Directionalized gravity. Suppose someone, somehow, had put a gravity source—a powerful one—just in front of the asteroid, and then set the gee source moving, accelerating? And suppose that someone focused the gee source’s gravity field, somehow, so its entire force was directed through the body of the asteroid, and with just a little of it slopping over to pass through her hab shelter, for example. Think of it as a tractor beam, she told herself. The asteroid would be set to falling, pulled toward the moving gee source, and her hab shelter, outside the path of the beam but physically attached to the asteroid, would experience forward linear acceleration as it was dragged along, with the result that things inside the shed would fall backwards. Plus a little leakage from the tractor beam, pulling in toward the rock. It fits the facts of her situation. Maybe it was even true. That ancient and mythical patron of engineers, Saint Ruben of Goldberg, would have loved it.

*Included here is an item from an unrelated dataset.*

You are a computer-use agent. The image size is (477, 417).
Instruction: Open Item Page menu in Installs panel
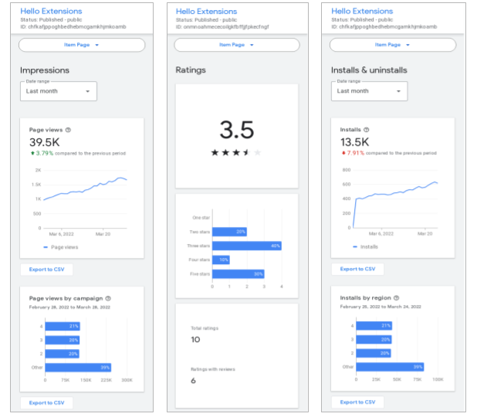392,45
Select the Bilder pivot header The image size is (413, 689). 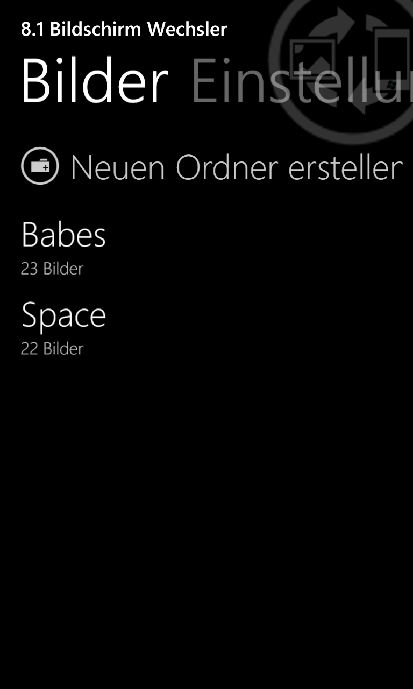[95, 81]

The whole theory depended, however, on there being something to provide a gravity field just ahead of the asteroid. And her exterior camera revealed that there was nothing there.
Okay then. Run through the facts. There was no rocket pushing the asteroid from behind. And nothing visible to produce the tractor beam that seemed to be pulling it from in front. What did that leave?
How about something inside the rock, some projector or gadget that produced and accelerated the focused gravity field that seemed to be pulling the asteroid along? A gizmo that in effect pulled the asteroid along by its own bootstraps.
Just as she came up with that idea, the seismo alarm bleeped again. Not as if she needed the alert. She could feel the whole asteroid shuddering. At first she had thought—or at least had hoped—that the microquakes were just the asteroid reaching a new equilibrium, a normal reaction to a most abnormal source of acceleration.